On a recent visit to the website of Americans United for the Separation of Church and State, I ran across this article. The NY Times picked up on the story as well.
Matthew LeClair, a junior at Kearny High School in New Jersey, recently caught his history teacher, David Paszkiewicz, on tape delivering what can only be described as a sermon.
Step into the light...
If the subject of religion is broached in a historical context (i.e. explaining what mythologies people believed at a particular historical moment, the influence of religion in past social movements, etc) I can swallow it. Indeed, without understanding the role religion has played, one cannot come to an accurate view of history.
What we are talking about here is entirely different. Paszkiewicz--who apparently holds self-appointed advanced degrees in Cosmology and Evolutionary Biology--denies the big bang, natural selection, claims that there were dinosaurs on Noah’s ark, and threatens anyone who doesn’t share his delusions with eternal damnation:
"If you reject his gift of salvation, then you know where you belong," Paszkiewicz was recorded as saying. "He did everything in his power to make sure that you could go to heaven, so much so that he took your sins on his own body, suffered you pains for you, and he’s saying, ‘Please, accept me, believe.’ If you reject that, you belong in hell."
What can one say to that?
Under normal circumstances, this would be bad enough. But it happens in a class whose primary focus is precisely the U.S. Constitution! These people are bereft of irony and shame... either that or they are deliberately trying to kill us with exploding head syndrome.
There is more at issue here than the legal question (though a teacher threatening kids under his power is wholly unnaceptable), or that these cases seem to come up continuously. No. The fundamental problem is that a substantial portion of the population believes this utter, irredeemable bullshit. Part of it is obviously inadequate exposure to scientific methodology in the educational system, but a big part is cultural tolerance for irrationality.
People should always be entitled to believe whatever they wish (no matter how odious or erroneous). However, as thinking individuals, we are obliged to ridicule the ridiculous.
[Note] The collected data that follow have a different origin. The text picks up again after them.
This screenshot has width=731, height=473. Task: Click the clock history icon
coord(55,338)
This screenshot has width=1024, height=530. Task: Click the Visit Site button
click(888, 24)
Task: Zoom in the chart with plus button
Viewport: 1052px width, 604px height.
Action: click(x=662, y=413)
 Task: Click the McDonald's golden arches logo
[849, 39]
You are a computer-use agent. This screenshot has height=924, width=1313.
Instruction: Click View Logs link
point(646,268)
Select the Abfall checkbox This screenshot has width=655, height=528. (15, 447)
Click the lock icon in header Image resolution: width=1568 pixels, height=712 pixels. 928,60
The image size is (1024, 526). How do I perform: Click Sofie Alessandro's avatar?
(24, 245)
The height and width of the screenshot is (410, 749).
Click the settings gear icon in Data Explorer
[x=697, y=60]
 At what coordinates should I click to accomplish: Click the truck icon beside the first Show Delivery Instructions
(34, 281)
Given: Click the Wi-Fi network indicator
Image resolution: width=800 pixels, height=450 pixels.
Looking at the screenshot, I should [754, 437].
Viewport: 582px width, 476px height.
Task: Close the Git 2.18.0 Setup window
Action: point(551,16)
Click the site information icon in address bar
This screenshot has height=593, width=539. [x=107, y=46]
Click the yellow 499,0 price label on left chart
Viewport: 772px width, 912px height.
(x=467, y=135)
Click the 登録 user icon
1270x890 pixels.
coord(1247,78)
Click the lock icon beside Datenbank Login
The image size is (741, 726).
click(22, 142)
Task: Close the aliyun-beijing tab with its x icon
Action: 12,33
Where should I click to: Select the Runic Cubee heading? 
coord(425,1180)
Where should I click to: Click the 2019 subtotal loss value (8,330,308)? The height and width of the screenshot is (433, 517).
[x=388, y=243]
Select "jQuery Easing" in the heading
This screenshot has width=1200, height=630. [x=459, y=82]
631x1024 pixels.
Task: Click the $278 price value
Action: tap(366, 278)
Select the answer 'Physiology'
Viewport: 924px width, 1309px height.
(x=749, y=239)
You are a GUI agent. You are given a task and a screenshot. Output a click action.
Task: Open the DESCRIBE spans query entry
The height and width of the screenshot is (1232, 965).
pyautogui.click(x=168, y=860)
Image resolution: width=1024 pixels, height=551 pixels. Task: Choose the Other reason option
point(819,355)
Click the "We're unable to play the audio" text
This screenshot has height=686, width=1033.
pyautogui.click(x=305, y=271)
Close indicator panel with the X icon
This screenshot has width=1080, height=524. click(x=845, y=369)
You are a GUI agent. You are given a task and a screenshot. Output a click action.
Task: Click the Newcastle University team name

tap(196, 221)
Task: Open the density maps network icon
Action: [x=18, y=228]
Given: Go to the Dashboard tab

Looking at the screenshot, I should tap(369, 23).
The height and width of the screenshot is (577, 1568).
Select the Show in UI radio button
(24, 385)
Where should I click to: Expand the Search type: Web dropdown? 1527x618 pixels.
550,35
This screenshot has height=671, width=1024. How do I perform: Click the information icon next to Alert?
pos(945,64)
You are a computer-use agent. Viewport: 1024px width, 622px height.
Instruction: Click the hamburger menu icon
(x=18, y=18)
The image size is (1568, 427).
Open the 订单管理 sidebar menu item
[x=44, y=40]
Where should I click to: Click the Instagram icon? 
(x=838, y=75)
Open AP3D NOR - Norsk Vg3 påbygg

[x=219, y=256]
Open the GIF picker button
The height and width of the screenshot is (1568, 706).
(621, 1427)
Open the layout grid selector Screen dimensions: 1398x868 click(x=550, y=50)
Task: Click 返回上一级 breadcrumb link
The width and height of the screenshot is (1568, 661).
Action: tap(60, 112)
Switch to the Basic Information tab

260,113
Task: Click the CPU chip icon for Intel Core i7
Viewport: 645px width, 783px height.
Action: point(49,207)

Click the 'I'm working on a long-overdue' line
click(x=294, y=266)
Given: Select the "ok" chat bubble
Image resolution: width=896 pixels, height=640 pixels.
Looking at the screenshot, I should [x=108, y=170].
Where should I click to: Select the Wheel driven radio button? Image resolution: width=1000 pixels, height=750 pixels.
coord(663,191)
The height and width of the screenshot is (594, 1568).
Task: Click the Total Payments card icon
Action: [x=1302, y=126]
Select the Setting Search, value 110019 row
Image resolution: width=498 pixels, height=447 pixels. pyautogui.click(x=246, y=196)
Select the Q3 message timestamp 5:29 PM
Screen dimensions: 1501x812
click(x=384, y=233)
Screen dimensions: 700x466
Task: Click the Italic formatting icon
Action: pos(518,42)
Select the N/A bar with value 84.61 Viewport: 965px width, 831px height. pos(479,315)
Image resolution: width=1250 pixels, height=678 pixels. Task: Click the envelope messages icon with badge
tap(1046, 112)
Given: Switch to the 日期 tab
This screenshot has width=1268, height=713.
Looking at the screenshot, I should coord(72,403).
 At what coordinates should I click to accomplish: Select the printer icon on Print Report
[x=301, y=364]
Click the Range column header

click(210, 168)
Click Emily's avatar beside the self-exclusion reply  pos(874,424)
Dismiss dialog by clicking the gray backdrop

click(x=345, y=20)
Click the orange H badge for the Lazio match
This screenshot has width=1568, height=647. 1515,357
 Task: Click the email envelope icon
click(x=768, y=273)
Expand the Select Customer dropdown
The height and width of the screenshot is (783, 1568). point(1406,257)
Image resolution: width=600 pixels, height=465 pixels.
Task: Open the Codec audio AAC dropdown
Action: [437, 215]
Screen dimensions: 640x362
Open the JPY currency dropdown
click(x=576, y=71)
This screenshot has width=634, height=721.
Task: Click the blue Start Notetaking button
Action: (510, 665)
Believing in an ark that carried two of every animal through a global flood, or that the earth is 6000 years old, or that a personal God speaks to our dear leaders and pleads them to start wars, is tantamount to believing in Santa Claus or the tooth fairy--and we must not shy away from making that point. Everytime we stay silent when this tripe is spewed forth, we allow it to propagate unchallenged. There is something to be said for being gracious, conciliatory and polite but, unfortunately, we no can no longer afford such niceties. If ideas have power, then bad ideas have consequences.
The word theocracy means "rule by God". I submit that a nation doesn't have to suffer abject dominion over its political system to meet this criterion--it's not an all or nothing proposition. A more practical metric might be to consider what we have forgone or undergone to placate unreason: How many women have died from back alley abortions? How many young minds are held captive, their full potential thwarted? How many cures have we not discovered to avoid "taboo" medical research? How many men, women and children have lost their lives in religiously inspired wars of choice? Or better... how many will yet die?
Bad ideas have consequences. Insofar as we have the power to prevent these consequences, we bear responsibility when we do not.